そこから状況を一転させたのがドロンドの発明した色収差レンズである。これにより、屈折望遠鏡はもう一度脚光を浴びるようになった。

ドロンド

ドロンドはイギリスの光学者として知られている人物であるが、父は絹織物業者であり、はじめは父の商売を継いで働いていた。仕事のかたわら物理や数学を学び、40代半ばで息子が設立した光学機器の製造業へと転職したのである。評判は上々でその約10年後にはイギリス王室御用達の眼鏡師となっている。

ドロンド

ドロンドの功績として最も大きいものは色収差を低減したレンズの作製である。どんなに優れたレンズでも光の分散により、波長ごとに焦点距離が微妙にずれることで、色収差が生じてしまう。そこでドロンドは複数のレンズを組み合わせることにより色収差の小さいレンズを作製したのだ。
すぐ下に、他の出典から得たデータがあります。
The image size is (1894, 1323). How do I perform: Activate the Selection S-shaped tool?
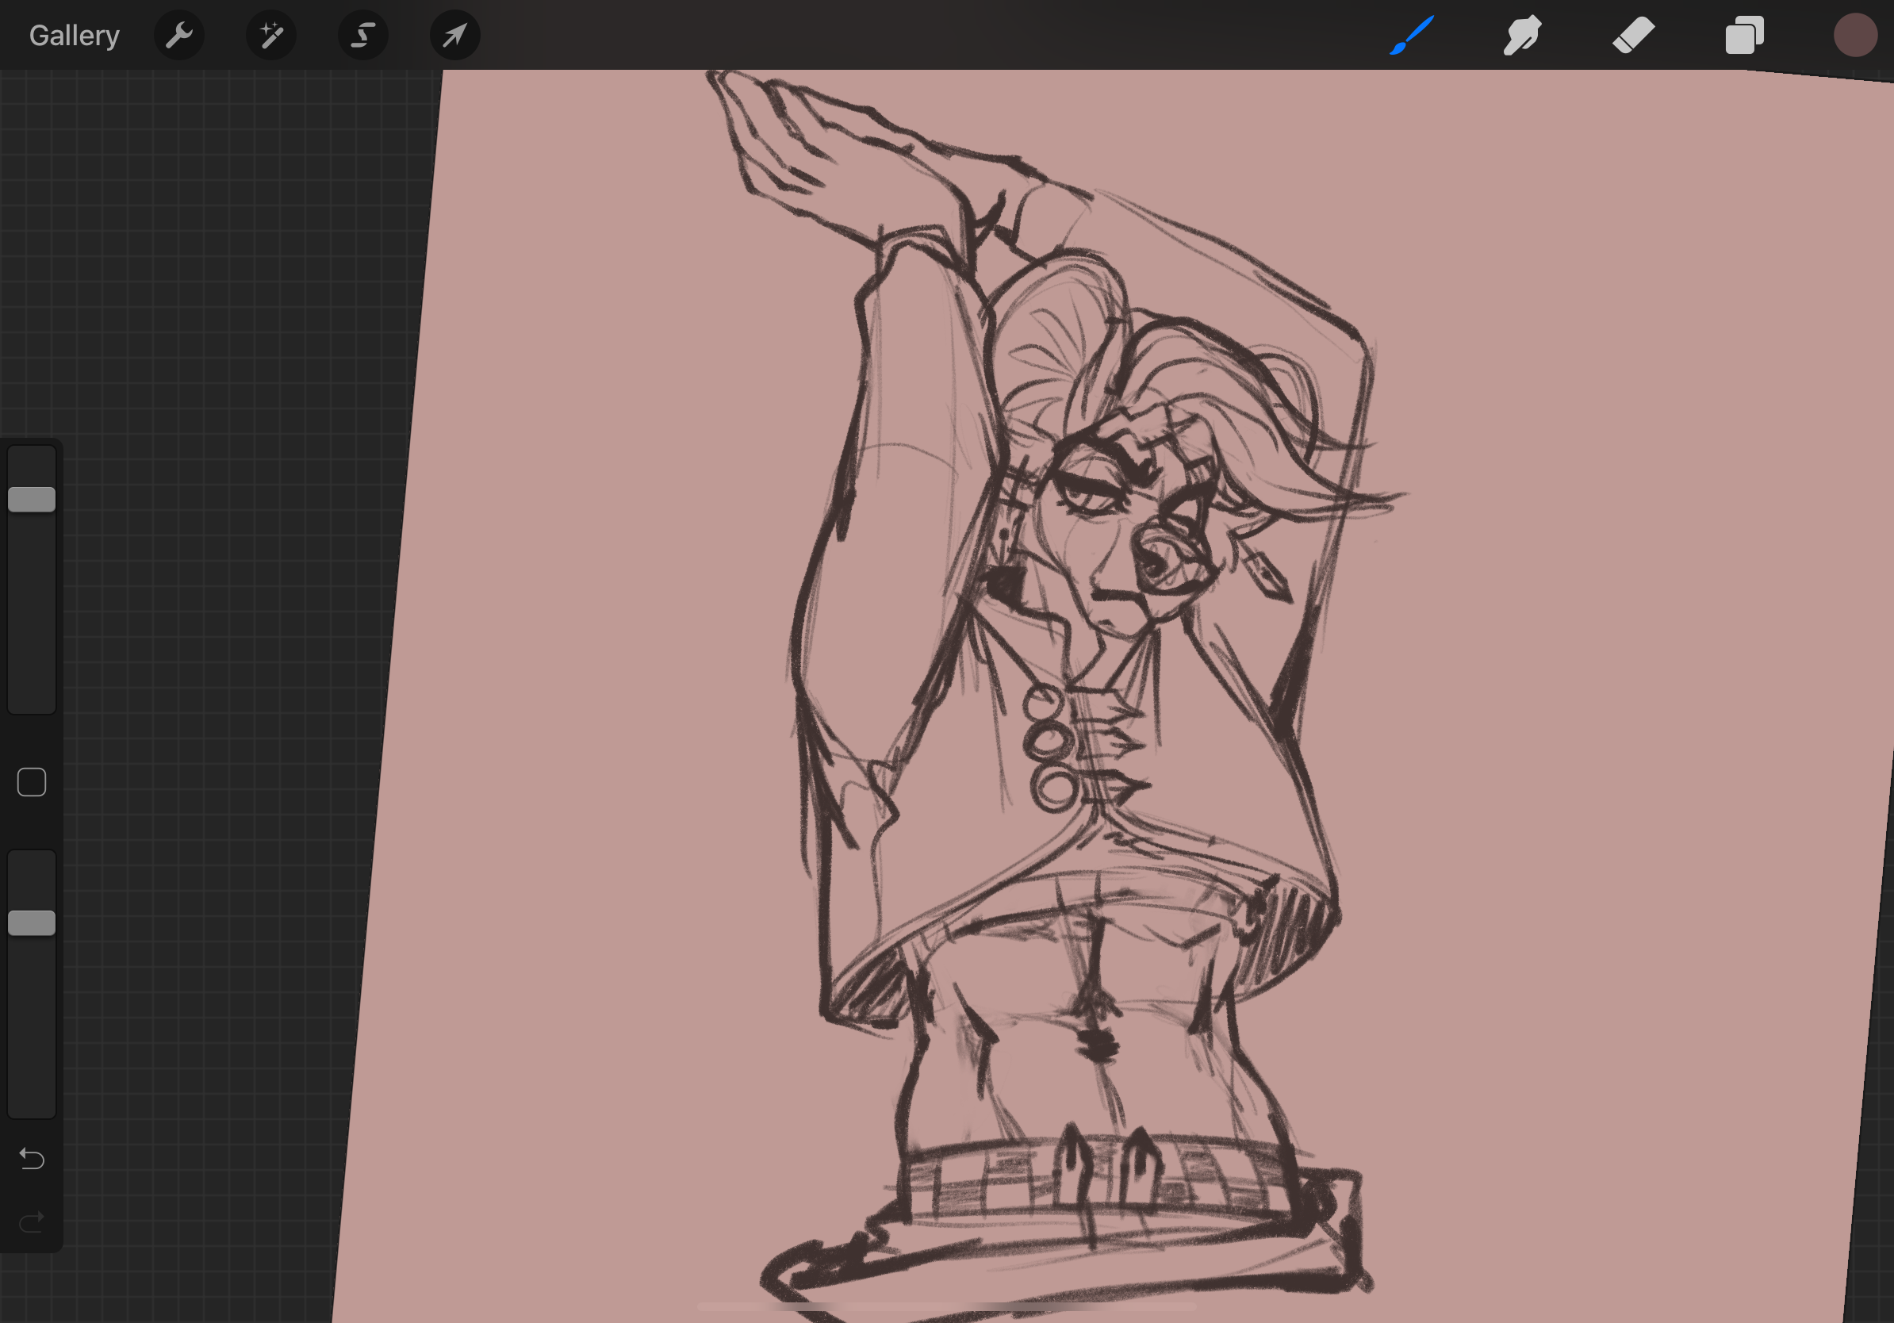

理論的には数学者であるオイラーなどによって考案されていたが、実物をはじめて作製したのはドロンドであった。理論的には確立されていても、実際に作製しようとすると様々な問題が浮き彫りになるものである。ドロンドは膨大な計算と試作により、このレンズを作製したのである。彼はその功績を認められ王立協会の会員になっている。